No primeiro domingo “normal” de 2012, a coluna “Orun Ayé”, do compositor Aloísio Villar, traz uma crítica muito pessoal dos sambas enredo do Grupo Especial para o carnaval 2012.

Na verdade, é bem mais que uma crítica. 

Além de fazer a análise das composições e do quadro como um todo, em seu terço final traça um panorama de tudo o que representa à Portela a escolha desta composição para 2012, que arrebata mentes e especialmente corações não somente azuis como de todo o mundo do samba. Panorama este que arrancou lágrimas copiosas do portelense aqui quando da leitura da prévia do texto.
Leitor, portelense ou não, amante do samba ou não, emocione-se junto com esta safra de 2012 e com o texto. Vale a pena.

Não é todo dia que você pode ouvir o Barcelona jogar

Conforme prometi ao Migão, a primeira coluna do ano abordaria esse tema, mas para chegar nele vamos viajar lá atrás.

Comecei a comprar os LPs (é, na época eram LPs) dos sambas de enredo do carnaval carioca em 1991. Já encontrei aqui em casa LPs mais antigos – como de 1985, mas o que eu me lembro que fui comprar foi esse de 1991. Recordo-me até da loja em que comprei.

Instrução dada 1 -> No texto sobre a coluna dos sambas enredo de 2012, em que ano a pessoa que escreve começou a comprar os LPs dos sambas de enredo do carnaval carioca?
Instrução dada 2 -> Prolongue o texto sobre os sambas enredo do carnaval 2012 a partir do ponto em que ele termina.

Informações exibidas ->
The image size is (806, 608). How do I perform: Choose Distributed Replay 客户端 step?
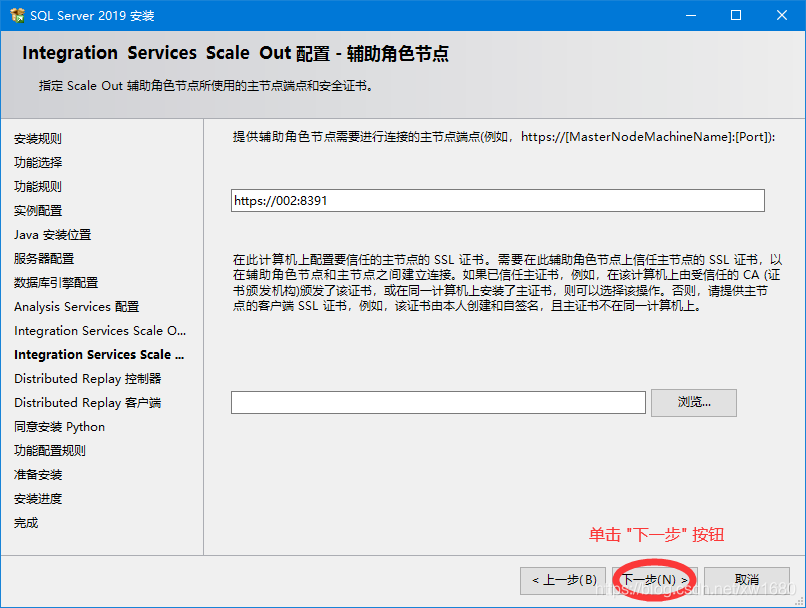click(x=87, y=403)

Resposta do exercício 1 -> Em 1991.

Resposta do exercício 2 ->
Na época eram dois LPs, que vinham com encarte e uma pequena sinopse que contava os enredos. Gostei de cara dos sambas da União da Ilha, Portela, Salgueiro e Lins Imperial. Não gostei de Mocidade e Viradouro, logo dois sambas que marcaram a história do samba de enredo.

Passei a comprar todos os anos e recebia em fitas cassetes quando morei fora do Rio. Voltei a morar aqui e comecei a comprar já em formato de CDs.

Curiosamente depois que entrei para o carnaval o meu interesse foi caindo. Até que na década passada comecei a ganhar de amigos – e chegou em um instante que quando não ganhava não comprava e muitas vezes conheci os sambas já na avenida.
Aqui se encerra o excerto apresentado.